If you’re not sure about how to proceed with pelvic floor training to manage your pelvic prolapse you may like to seek the guidance of a Pelvic Floor Physiotherapist.
ABOUT THE AUTHOR, Michelle Kenway
Michelle Kenway is an Australian Pelvic Floor Physiotherapist.
Michelle lectures to health professionals and promotes community health through her writing, radio segments, online exercise videos and community presentations. She holds dual post graduate physiotherapy qualifications in women’s health and exercise.
Further Reading & Related Videos
» How Pessaries Can Help Prolapse Symptoms And Support
» Safe Lifting Weight Limit With Prolapse or After Hysterectomy
» Pelvic Prolapse Exercises for Fitness? Get on Your Bike and Ride!

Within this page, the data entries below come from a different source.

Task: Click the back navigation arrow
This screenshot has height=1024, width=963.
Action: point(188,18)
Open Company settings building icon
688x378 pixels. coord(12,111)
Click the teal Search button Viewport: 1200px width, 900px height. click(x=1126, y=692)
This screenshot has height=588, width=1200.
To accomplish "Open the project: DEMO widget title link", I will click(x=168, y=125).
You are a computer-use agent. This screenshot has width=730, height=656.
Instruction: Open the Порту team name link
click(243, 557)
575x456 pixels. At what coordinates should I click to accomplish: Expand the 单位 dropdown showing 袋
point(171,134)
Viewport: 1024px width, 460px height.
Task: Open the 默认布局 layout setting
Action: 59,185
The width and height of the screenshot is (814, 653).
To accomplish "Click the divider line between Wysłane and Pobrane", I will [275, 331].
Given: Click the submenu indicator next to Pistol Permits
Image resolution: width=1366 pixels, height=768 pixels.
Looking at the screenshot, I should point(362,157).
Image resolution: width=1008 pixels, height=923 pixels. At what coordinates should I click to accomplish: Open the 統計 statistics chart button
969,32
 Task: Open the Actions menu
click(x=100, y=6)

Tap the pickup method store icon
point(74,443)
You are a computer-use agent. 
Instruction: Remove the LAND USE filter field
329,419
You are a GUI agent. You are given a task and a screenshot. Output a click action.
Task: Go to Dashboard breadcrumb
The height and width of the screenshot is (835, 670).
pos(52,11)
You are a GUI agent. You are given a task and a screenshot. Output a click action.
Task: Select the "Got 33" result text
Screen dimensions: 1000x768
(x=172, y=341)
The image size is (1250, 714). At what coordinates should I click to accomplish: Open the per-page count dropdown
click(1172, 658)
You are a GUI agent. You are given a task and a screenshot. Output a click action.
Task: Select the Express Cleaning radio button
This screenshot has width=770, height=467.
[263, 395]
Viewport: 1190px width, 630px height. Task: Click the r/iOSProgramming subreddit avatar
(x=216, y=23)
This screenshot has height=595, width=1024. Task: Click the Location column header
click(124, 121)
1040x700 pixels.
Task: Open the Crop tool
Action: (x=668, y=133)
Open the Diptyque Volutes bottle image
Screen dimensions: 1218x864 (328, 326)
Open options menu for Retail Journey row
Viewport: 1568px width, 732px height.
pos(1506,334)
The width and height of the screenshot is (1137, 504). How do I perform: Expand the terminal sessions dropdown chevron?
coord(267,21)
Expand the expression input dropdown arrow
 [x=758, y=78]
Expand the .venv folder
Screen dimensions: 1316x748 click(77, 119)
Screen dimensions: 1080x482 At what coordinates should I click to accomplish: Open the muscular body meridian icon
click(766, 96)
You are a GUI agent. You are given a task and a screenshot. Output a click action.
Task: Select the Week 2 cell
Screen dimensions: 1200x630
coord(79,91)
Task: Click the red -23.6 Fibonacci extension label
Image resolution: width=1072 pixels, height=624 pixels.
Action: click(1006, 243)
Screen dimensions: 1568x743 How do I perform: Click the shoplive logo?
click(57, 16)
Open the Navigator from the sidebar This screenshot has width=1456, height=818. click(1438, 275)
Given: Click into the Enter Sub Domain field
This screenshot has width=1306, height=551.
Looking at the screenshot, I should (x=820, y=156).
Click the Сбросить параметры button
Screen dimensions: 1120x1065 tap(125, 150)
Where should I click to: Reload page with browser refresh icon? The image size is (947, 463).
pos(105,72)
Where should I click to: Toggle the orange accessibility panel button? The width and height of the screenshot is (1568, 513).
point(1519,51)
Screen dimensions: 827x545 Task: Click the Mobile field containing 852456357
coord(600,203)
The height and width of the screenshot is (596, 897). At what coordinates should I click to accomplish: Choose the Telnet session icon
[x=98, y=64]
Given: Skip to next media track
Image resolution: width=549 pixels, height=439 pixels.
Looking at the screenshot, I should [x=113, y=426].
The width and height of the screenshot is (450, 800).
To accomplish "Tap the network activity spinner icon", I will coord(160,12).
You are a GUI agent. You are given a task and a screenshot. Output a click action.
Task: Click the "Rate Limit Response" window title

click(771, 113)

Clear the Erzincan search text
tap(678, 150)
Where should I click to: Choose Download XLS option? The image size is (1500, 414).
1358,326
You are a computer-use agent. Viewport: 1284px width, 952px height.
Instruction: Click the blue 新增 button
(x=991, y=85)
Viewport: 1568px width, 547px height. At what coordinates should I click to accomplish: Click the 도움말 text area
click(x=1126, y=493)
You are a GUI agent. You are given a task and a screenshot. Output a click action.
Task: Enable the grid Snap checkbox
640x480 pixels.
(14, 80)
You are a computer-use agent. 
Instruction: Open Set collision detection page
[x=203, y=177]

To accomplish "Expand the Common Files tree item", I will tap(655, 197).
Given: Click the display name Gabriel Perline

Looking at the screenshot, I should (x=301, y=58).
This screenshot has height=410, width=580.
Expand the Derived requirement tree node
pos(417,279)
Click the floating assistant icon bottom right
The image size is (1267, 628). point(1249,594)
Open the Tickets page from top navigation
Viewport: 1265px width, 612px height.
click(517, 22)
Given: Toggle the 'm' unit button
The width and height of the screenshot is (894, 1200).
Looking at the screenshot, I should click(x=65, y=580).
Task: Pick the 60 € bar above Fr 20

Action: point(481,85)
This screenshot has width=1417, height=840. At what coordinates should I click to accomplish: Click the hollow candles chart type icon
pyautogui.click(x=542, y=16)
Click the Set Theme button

» Best Exercise to Lose Weight After Hysterectomy or Prolapse Surgery
References
1 DeLancey J, Morgan D, Fenner D, et al. (2007) Comparison of levator ani muscle defects and function in women with and without pelvic organ prolapse. Obstetrics & Gynecology;109:295-302.
2 Brækken, I, Majida M, Engh M, & Bø, K. (2010) Can pelvic floor muscle training reverse pelvic organ prolapse and reduce prolapse symptoms? An assessor-blinded, randomized, controlled trial. American Journal of Obstetrics and Gynecology, 203(2), 170-e1.
3 Hunskaar S, Burgio K, Clark A, et al. (2005) Epidemiology of POP. In: Abrams P, Cardozo L, Khoury S, Wein A, eds. Incontinence. Plymouth,UK: Health Publication Ltd; 290-8.